━━ Input records ━━

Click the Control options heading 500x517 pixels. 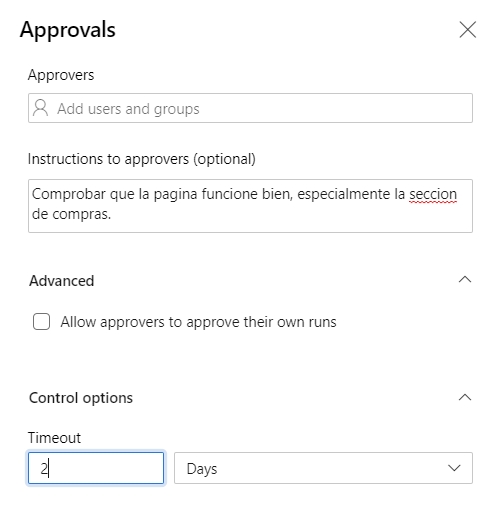(x=81, y=398)
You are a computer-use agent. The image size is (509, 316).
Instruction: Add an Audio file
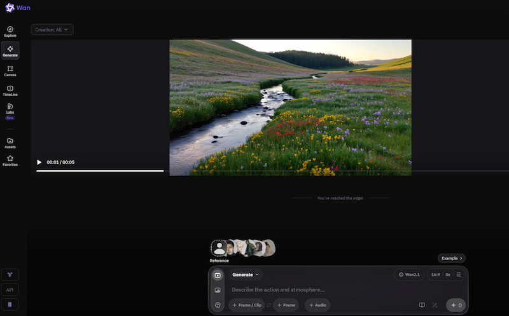(317, 305)
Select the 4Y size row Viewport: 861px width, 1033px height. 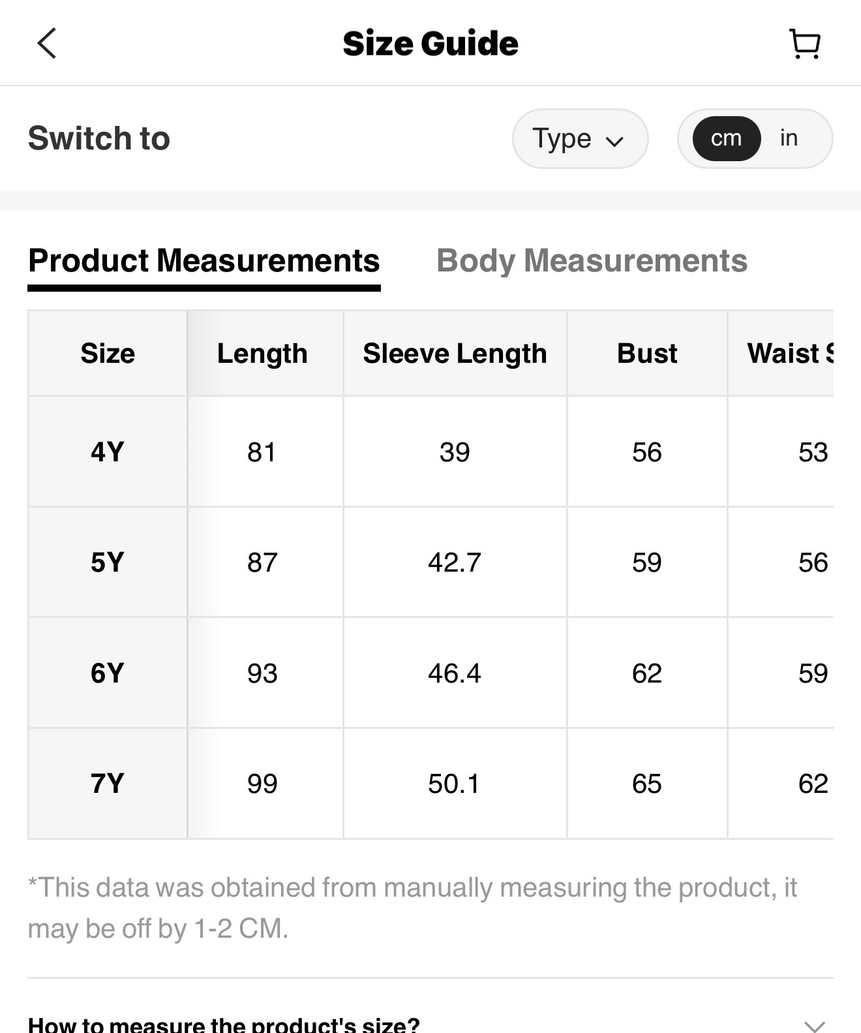tap(108, 452)
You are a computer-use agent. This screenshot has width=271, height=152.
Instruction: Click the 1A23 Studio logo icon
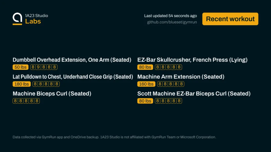17,19
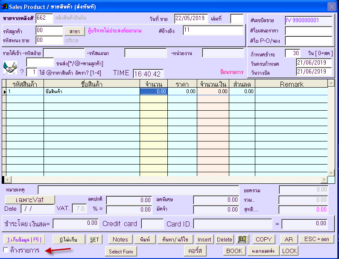Click the จำนวน column header
The height and width of the screenshot is (259, 339).
pyautogui.click(x=154, y=84)
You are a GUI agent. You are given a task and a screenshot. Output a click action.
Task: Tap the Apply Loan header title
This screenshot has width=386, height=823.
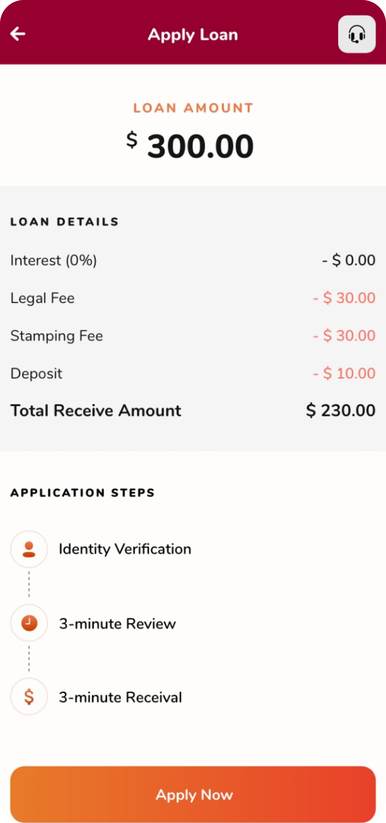pos(193,35)
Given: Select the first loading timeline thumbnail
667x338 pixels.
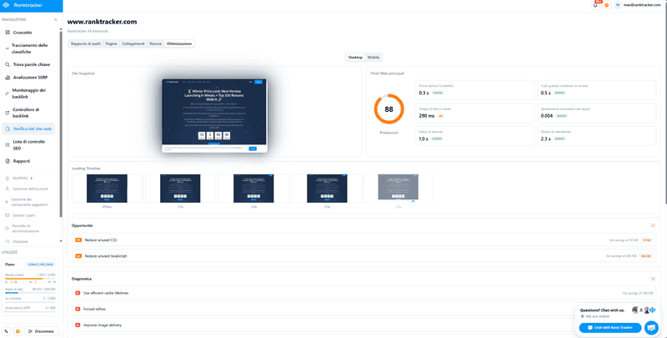Looking at the screenshot, I should tap(107, 188).
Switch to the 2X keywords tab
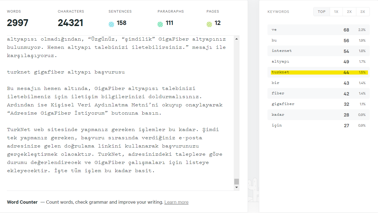 click(x=349, y=12)
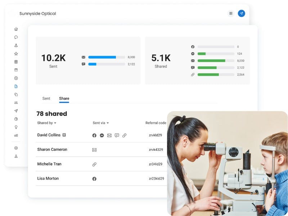Open the Home icon in the sidebar
This screenshot has width=288, height=216.
click(16, 28)
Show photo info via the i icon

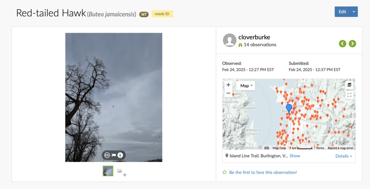coord(120,155)
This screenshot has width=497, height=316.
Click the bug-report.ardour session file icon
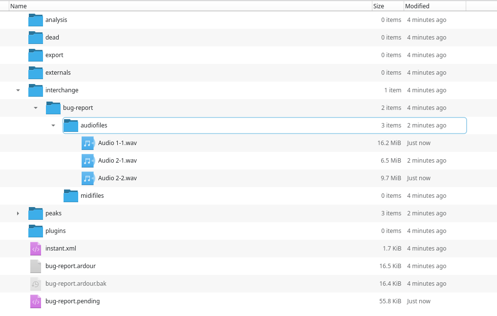[36, 266]
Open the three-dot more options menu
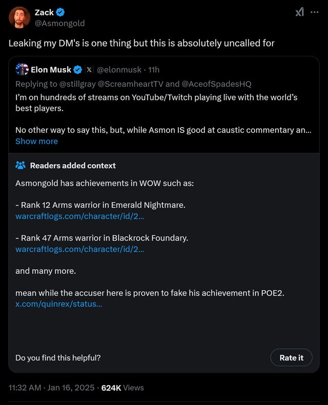328x405 pixels. point(314,12)

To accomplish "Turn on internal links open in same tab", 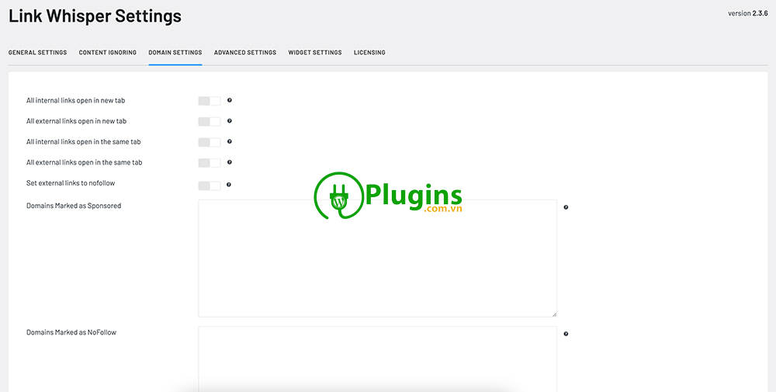I will point(210,142).
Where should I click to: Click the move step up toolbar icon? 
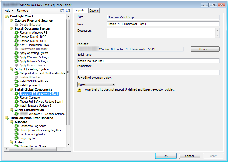62,10
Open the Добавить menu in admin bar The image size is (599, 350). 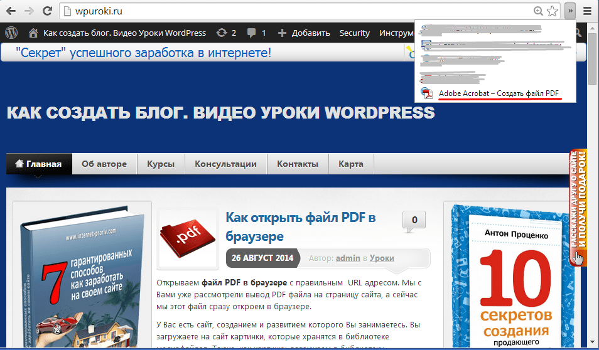[x=303, y=33]
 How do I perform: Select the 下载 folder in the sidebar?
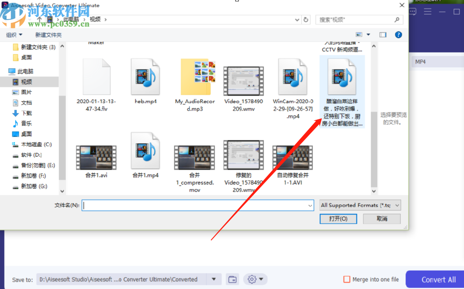[26, 113]
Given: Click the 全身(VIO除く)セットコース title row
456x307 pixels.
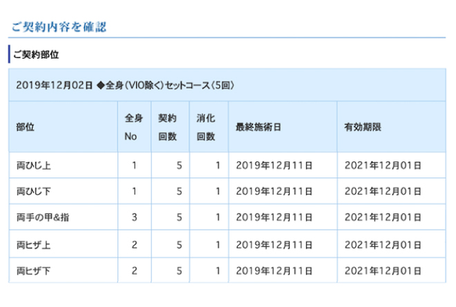Looking at the screenshot, I should tap(126, 86).
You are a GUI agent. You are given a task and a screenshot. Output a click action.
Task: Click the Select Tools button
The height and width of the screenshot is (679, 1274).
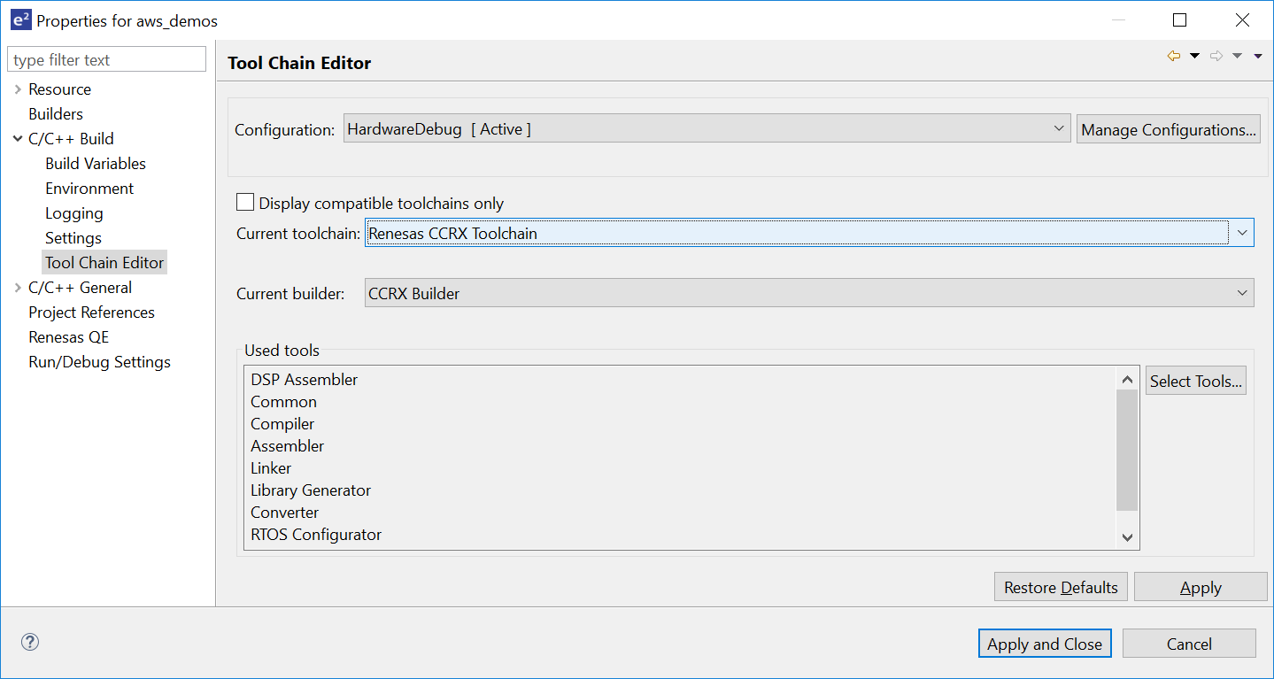click(1195, 380)
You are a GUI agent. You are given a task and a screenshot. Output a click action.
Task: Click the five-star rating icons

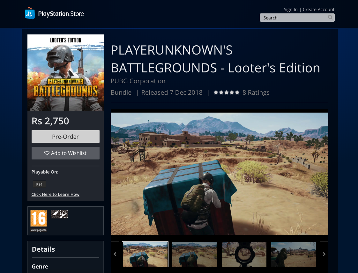coord(226,92)
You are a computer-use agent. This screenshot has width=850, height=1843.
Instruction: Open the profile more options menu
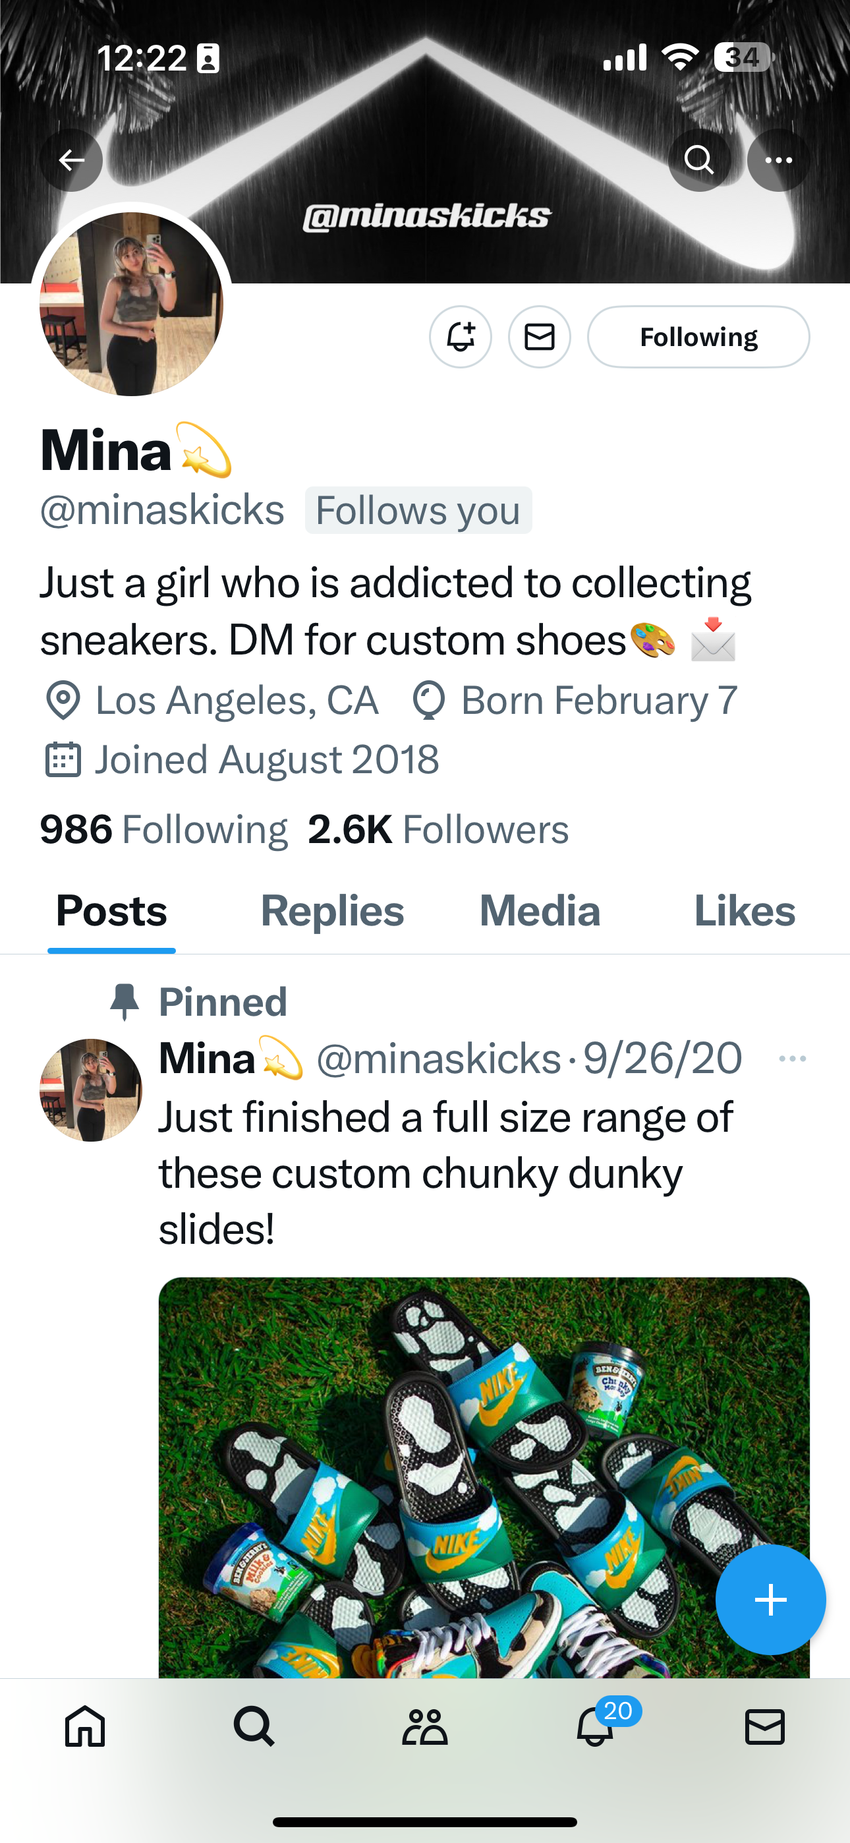click(778, 160)

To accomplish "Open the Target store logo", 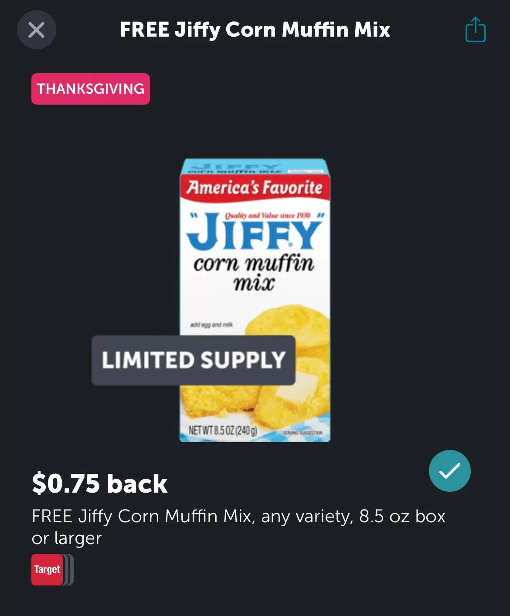I will pos(47,569).
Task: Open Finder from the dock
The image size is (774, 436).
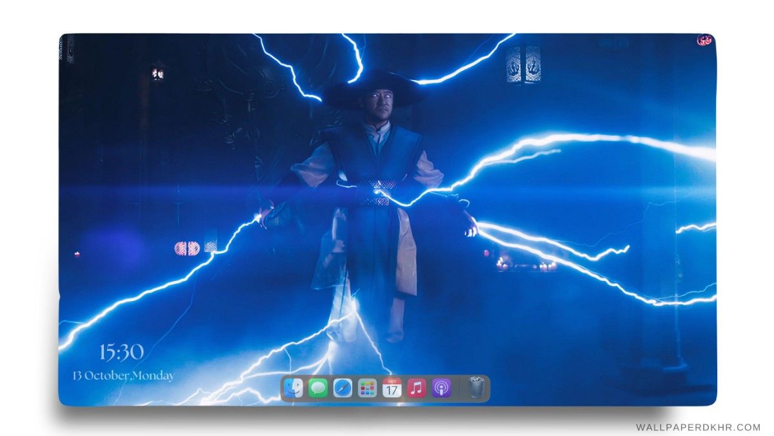Action: (x=293, y=388)
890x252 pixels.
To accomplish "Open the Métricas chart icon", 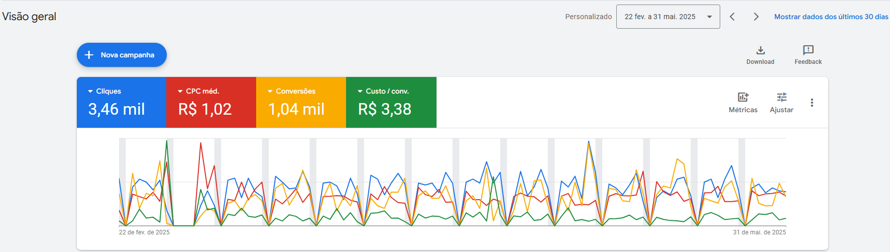I will 743,97.
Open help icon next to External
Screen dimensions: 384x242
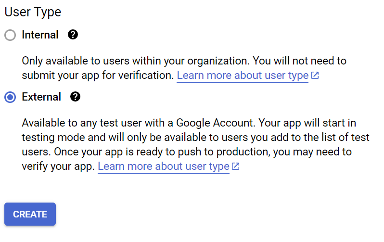point(75,97)
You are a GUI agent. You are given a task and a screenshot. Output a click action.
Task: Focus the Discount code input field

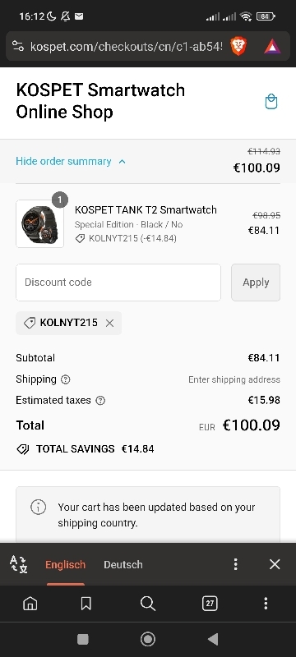tap(118, 283)
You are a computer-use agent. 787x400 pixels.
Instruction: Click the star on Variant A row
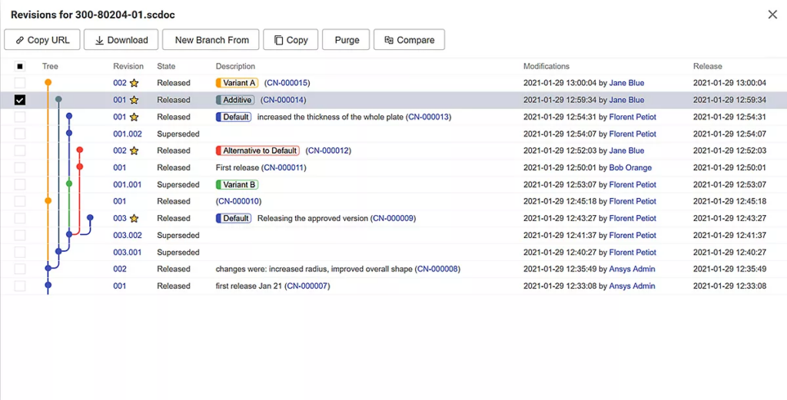tap(134, 83)
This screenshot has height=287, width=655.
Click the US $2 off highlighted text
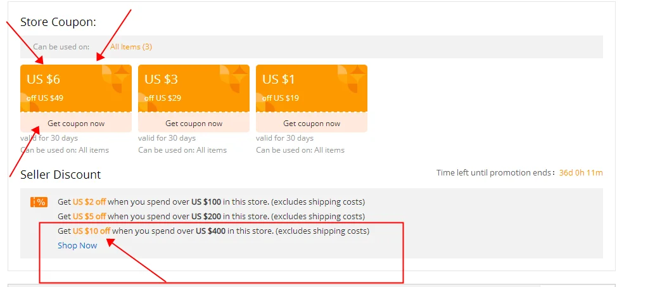(x=89, y=201)
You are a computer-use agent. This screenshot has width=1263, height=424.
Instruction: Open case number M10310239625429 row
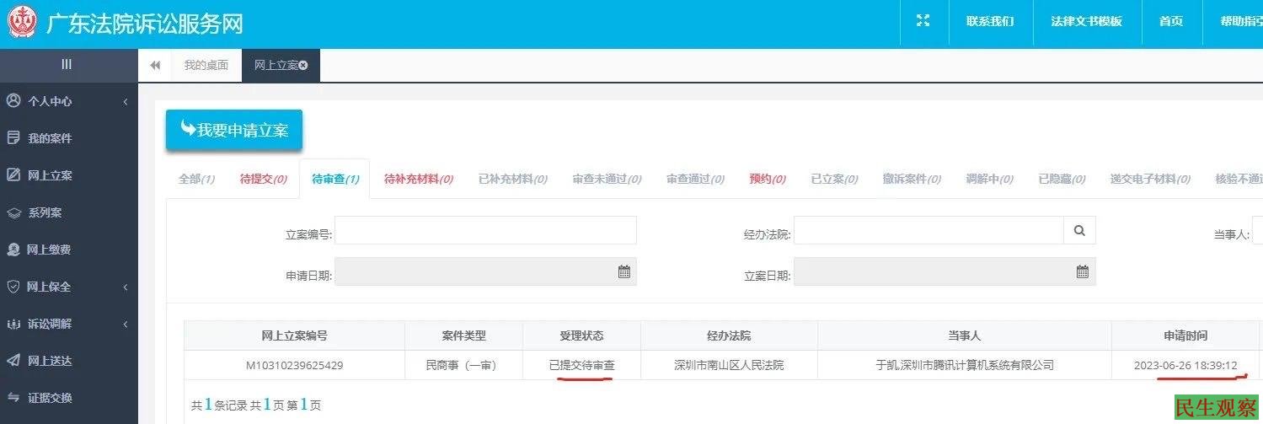tap(294, 365)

━━━

Required work =>
Pull every line with the string "computer" out of the material.

Output of the exercise =>
You are a computer-use agent. The image size is (509, 316).
You are a computer-use agent. This screenshot has width=271, height=152.
You are a computer-use agent. This screenshot has width=850, height=1843.
You are a computer-use agent. 787x400 pixels.
You are a computer-use agent. This screenshot has width=1263, height=424.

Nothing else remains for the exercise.